_Document text_
--- start ---

In [1]:
import numpy as np
import pandas as pd
import warnings
import time
warnings.filterwarnings("ignore")

In [2]:
# Read data and labels
data = pd.read_csv("../data/kmeans_data/data.csv", header = None)
labels = pd.read_csv('../data/kmeans_data/label.csv', header = None)

data.shape

(10000, 784)

In [12]:
# Define class to implement kmeans
class KMeans():
    def __init__(self, k, distance, max_iter, evaluation_criteria, majority_voting = False):
        # Store in the class
        self.k = k
        self.max_iter = max_iter
        self.distance = distance
        self.evaluation_criteria = evaluation_criteria
        self.majority_voting = majority_voting

        # Decide which distance to use
        if distance == "euclidean":
            self.distance_function = self.__euclidean
        elif distance == 'cosine':
            self.distance_function = self.__cosine
        else:
            self.distance_function = self.__jaccard

    # Compute euclidean function
    def __euclidean(self, x, centroids):
        euclid = []
        for center in centroids:
            euclid.append(np.sqrt(np.sum((x - center)**2)))
        return euclid

    # Compute cosine function
    def __cosine(self, x, centroids):
        cosine = []
        for center in centroids:
            cosine.append(np.dot(x.T, center) / (np.linalg.norm(x) * np.linalg.norm(center)))
        return cosine

    # Compute jaccard function
    def __jaccard(self, x, centroids):
        jaccard = []

        for center in centroids:
            numerator = np.sum(np.minimum(x, center))
            denominator = np.sum(np.maximum(x, center))
            temp_jaccard = 1 - (numerator / denominator)
            jaccard.append(temp_jaccard)

--- end ---

Dataset excerpt
--- start ---

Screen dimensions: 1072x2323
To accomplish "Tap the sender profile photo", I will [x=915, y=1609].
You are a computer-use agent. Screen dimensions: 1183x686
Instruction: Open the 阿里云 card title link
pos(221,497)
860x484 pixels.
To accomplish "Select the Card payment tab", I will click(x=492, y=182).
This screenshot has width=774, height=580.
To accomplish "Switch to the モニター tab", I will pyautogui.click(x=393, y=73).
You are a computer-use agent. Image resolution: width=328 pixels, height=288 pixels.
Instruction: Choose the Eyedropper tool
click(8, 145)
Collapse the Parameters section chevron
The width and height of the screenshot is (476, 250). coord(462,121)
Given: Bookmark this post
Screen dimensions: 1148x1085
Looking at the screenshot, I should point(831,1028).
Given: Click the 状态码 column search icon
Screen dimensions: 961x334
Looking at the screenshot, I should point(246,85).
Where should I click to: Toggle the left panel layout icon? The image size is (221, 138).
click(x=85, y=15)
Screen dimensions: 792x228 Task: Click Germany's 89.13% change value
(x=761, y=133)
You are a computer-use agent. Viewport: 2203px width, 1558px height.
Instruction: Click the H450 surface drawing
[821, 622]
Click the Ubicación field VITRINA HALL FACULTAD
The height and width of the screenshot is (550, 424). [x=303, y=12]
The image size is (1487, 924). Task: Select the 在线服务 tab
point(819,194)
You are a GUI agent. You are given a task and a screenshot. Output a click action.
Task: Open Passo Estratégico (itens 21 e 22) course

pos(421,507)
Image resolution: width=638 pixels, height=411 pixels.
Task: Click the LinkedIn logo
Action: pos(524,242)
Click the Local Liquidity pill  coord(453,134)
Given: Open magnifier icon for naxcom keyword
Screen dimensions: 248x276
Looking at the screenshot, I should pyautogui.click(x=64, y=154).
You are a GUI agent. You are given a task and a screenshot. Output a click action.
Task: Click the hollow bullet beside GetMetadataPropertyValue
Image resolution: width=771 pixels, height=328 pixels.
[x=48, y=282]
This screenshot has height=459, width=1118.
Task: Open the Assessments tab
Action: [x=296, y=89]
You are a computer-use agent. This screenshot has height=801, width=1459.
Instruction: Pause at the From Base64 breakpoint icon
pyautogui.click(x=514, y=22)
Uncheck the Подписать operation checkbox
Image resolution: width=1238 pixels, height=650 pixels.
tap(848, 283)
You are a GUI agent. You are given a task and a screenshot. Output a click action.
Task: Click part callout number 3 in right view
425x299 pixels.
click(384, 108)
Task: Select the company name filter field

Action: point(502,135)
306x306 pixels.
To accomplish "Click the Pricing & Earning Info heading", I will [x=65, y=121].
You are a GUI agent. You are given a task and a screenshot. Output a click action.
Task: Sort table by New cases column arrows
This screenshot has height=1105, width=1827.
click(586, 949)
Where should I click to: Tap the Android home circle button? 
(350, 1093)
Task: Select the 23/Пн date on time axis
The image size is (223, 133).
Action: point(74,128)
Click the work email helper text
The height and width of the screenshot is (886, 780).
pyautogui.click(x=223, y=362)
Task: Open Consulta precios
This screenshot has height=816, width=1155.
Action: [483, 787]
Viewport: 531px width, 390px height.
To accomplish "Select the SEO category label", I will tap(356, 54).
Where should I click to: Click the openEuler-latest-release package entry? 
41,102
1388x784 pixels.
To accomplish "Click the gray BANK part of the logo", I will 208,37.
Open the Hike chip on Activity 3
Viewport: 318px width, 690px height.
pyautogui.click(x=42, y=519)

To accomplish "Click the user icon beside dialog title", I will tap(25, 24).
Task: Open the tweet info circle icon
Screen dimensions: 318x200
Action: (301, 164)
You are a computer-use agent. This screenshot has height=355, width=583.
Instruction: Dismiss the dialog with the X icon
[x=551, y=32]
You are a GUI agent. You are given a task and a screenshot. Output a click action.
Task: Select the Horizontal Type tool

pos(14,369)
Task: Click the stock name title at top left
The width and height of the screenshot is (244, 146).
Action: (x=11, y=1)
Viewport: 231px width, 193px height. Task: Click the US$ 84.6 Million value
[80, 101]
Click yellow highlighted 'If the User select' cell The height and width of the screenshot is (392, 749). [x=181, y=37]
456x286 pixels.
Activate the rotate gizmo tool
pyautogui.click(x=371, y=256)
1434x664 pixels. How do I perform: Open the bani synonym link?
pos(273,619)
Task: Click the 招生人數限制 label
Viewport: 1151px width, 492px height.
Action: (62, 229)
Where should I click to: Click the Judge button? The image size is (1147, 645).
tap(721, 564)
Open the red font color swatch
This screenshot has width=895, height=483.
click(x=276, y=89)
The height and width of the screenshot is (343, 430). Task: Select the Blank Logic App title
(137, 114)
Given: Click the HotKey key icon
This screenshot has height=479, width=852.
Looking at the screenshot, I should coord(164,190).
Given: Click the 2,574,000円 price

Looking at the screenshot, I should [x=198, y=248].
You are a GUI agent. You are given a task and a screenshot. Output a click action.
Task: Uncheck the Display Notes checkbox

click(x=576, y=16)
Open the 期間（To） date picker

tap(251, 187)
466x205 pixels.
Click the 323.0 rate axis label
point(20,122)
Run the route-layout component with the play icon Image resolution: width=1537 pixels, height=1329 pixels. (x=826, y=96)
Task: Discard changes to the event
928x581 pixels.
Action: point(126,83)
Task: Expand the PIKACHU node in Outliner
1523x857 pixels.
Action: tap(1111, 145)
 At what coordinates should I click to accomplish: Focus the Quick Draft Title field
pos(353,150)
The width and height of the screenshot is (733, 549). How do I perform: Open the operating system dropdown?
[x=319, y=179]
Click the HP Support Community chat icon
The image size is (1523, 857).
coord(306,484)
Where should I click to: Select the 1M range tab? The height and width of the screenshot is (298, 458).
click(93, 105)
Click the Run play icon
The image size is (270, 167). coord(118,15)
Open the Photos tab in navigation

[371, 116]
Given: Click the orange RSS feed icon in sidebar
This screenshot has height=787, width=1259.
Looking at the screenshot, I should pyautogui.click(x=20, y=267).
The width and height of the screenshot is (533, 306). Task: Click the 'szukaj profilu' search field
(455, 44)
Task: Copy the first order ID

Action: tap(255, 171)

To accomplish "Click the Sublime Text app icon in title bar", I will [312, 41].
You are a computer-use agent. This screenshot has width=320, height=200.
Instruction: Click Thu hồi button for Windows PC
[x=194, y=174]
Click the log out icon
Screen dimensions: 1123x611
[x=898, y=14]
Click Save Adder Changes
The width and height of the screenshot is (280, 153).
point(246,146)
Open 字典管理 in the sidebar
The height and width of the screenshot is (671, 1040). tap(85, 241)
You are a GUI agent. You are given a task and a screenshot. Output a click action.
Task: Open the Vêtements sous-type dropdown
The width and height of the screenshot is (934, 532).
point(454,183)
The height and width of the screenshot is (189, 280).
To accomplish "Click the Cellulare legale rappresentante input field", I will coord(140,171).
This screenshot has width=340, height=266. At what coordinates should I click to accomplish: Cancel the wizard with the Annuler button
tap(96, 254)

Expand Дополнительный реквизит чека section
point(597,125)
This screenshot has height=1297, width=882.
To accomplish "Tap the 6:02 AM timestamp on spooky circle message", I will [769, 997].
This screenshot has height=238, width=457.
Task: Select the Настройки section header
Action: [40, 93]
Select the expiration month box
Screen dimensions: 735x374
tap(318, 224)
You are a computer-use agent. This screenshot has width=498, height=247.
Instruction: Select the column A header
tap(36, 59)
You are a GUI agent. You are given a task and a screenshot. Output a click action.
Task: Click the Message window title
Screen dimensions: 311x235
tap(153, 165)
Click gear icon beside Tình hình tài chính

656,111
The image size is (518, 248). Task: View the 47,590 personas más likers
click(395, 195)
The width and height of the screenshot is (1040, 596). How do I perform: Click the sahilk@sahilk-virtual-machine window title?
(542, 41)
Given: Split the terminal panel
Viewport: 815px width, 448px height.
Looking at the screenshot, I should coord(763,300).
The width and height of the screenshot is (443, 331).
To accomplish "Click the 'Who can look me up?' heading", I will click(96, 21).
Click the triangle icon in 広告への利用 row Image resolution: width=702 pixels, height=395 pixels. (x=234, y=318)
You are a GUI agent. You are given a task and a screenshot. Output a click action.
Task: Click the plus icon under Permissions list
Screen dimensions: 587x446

--- end ---

_Written instruction 1_
Using the k-means notebook, mark each statement yes or no and quote the words that decide it: (a) The data file is read without a header row. (b) If the distance is neither "euclidean" nor "cosine", the class uses the jaccard function. (c) Majority voting is on by default.
_Written instruction 2_
According to the k-means notebook, what shape does the data have after it is read?
_Written instruction 3_
Reproduce the part of the k-means notebook starting with "# Decide which" and going on through "euclid.append(np.sqrt(np.sum((x - center)**2)))".

_Correct response 1_
(a) Yes: "header = None"
(b) Yes: "self.distance_function = self.__jaccard"
(c) No: "majority_voting = False"

_Correct response 2_
The data has the shape (10000, 784).

_Correct response 3_
# Decide which distance to use
        if distance == "euclidean":
            self.distance_function = self.__euclidean
        elif distance == 'cosine':
            self.distance_function = self.__cosine
        else:
            self.distance_function = self.__jaccard

    # Compute euclidean function
    def __euclidean(self, x, centroids):
        euclid = []
        for center in centroids:
            euclid.append(np.sqrt(np.sum((x - center)**2)))